6. Работа и призраки
Впечатления первых дней, бурным потоком нахлынувшие на мое сознание, дали мне понятие о громадных размерах той работы, которая мне предстояла. Надо было прежде всего постигнуть этот мир, неизмеримо богатый и своеобразный в своей жизненной стройности. Надо было затем войти в него не в качестве интересного музейного экземпляра, а в качестве человека среди людей, работника среди работников. Только тогда могла быть выполнена моя миссия, только тогда я мог послужить началом действительной взаимной связи двух миров, между которыми я, социалист, находился на границе как бесконечно малый момент настоящего между прошлым и будущим.

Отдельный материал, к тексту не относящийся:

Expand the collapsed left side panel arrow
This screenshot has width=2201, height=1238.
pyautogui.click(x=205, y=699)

Когда я уезжал из лечебницы, Нэтти сказал мне: «Не очень спешите!» Мне казалось, что он не прав. Надо было именно спешить, надо было пустить в ход все свои силы, всю свою энергию, потому что ответственность была страшно велика! Какую колоссальную пользу нашему старому, измученному человечеству, какое гигантское ускорение его развития, его расцвета должно было принести живое, энергичное влияние высшей культуры, могучей и гармоничной! И каждый момент замедления в моей работе мог отдалять это влияние... Нет, ждать, отдыхать было некогда.

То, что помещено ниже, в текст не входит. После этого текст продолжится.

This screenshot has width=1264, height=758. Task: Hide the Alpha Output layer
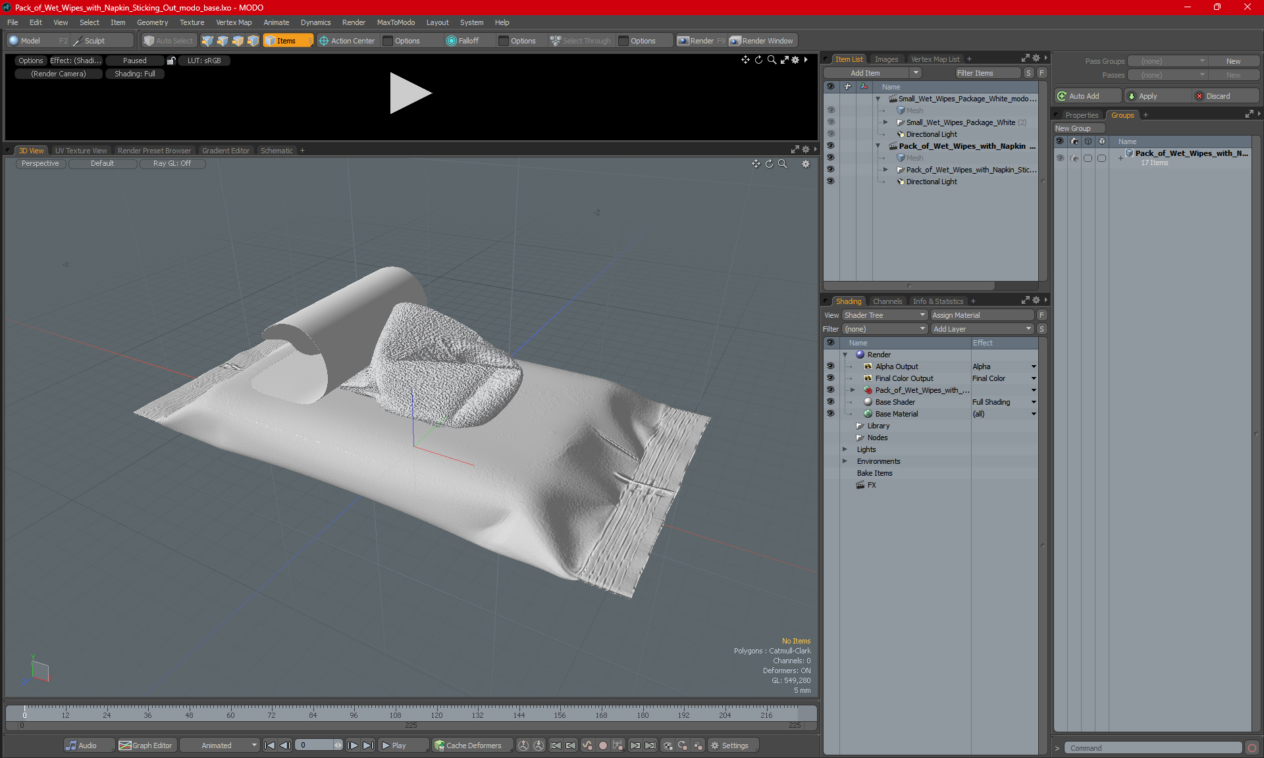(830, 366)
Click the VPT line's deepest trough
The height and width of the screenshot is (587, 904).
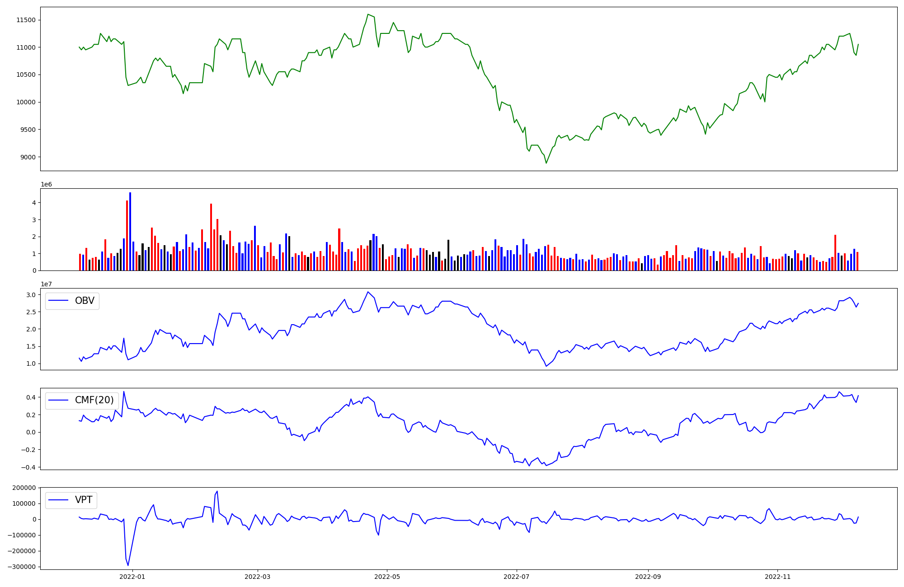point(128,565)
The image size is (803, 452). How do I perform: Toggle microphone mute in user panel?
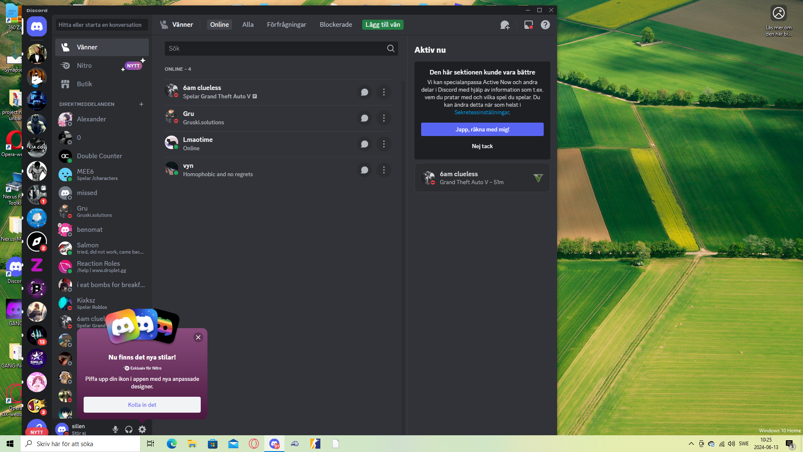[x=115, y=429]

И я очень много работал. Я знакомился с наукой и техникой нового мира, я напряженно наблюдал его общественную жизнь, я изучал его литературу. Да, тут было много трудного.

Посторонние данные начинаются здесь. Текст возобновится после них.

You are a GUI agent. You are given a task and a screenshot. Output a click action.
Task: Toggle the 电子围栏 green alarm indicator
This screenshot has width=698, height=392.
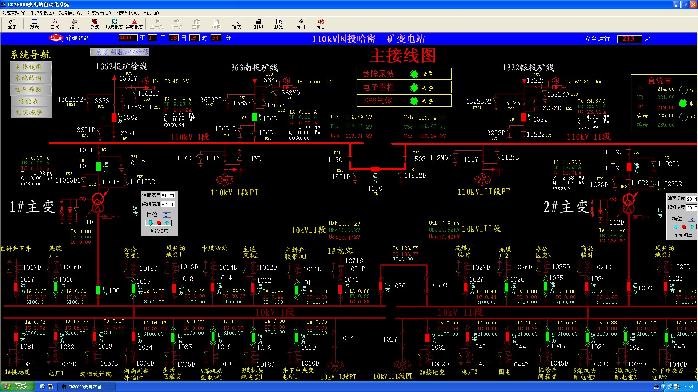414,87
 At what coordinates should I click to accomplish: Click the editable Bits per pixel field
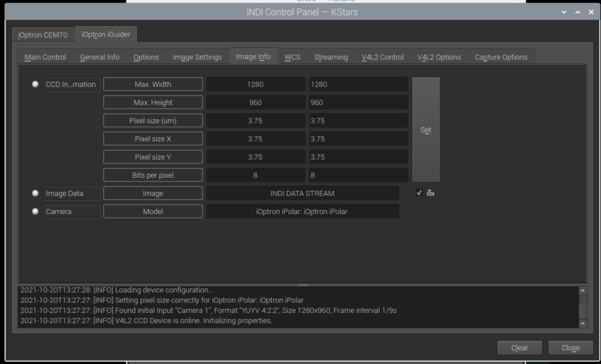(x=358, y=175)
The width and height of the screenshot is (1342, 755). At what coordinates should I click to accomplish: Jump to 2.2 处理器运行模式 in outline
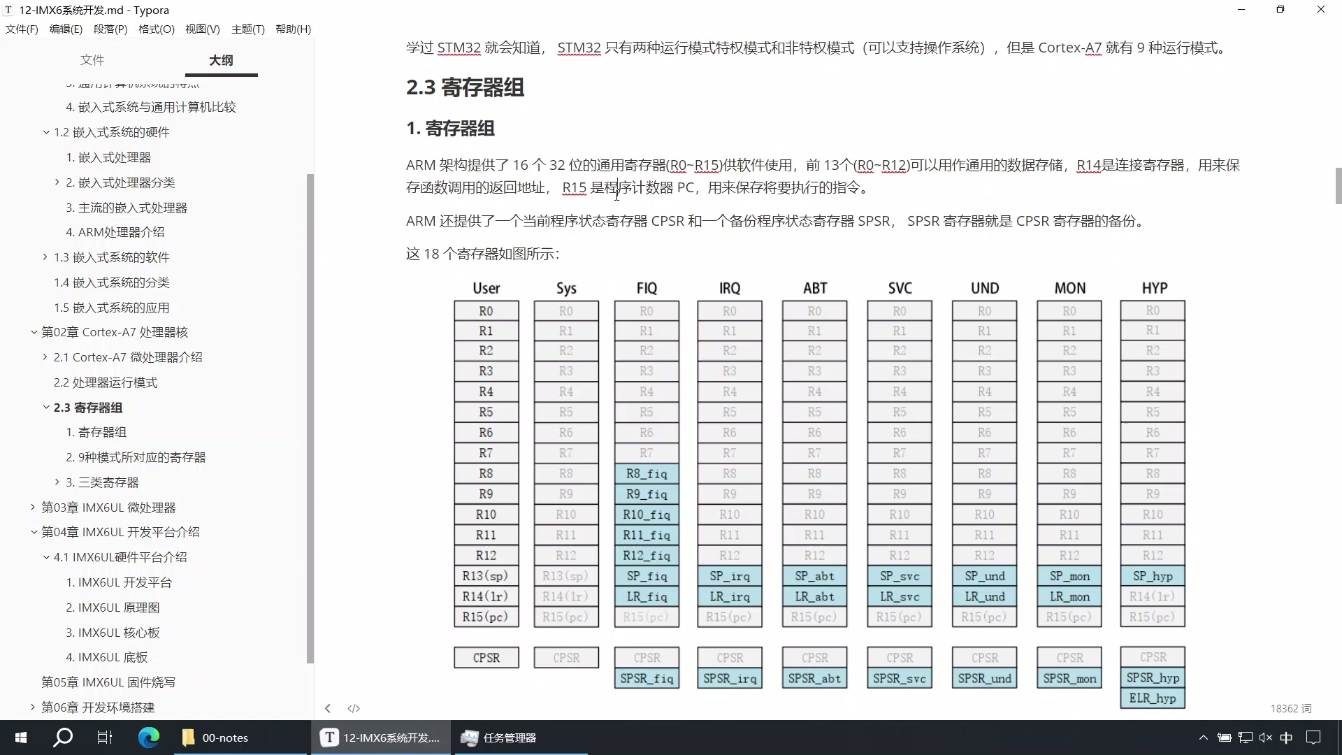106,382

Их научные методы ставили меня в тупик: я механически усваивал их, убеждался на опыте, что применение их легко, просто и непогрешимо, а между тем я не понимал их, не понимал, почему они ведут к цели, где их связь с живыми явлениями, в чем их сущность. Я был точно те старые математики XVII века, неподвижная мысль которых органически не могла усваивать живой динамики бесконечно малых величин. Общественные собрания марсиан поражали меня своим напряженно-деловым характером.
Были ли они посвящены вопросам науки, или вопросам организации работ, или даже вопросам искусства, – доклады и речи были страшно сжаты и кратки, аргументация определенна и точна, никто никогда не повторялся и не повторял других. Решения собраний, чаще всего единогласные, выполнялись со сказочной быстротой. Решало собрание ученых одной специальности, что надо организовать такое-то научное учреждение; собрание статистиков труда, что надо устроить такое-то предприятие; собрание жителей города, что надо украсить его таким-то зданием, – немедленно появлялись новые цифры необходимого труда, публикуемые центральным бюро, приезжали по воздуху сотни и тысячи новых работников, и через несколько дней или недель все было уже сделано, а новые работники исчезали неизвестно куда. Все это производило на меня впечатление как будто своеобразной магии, странной магии, спокойной и холодной, без заклинаний и мистических украшений, но тем более загадочной в своем сверхчеловеческом могуществе.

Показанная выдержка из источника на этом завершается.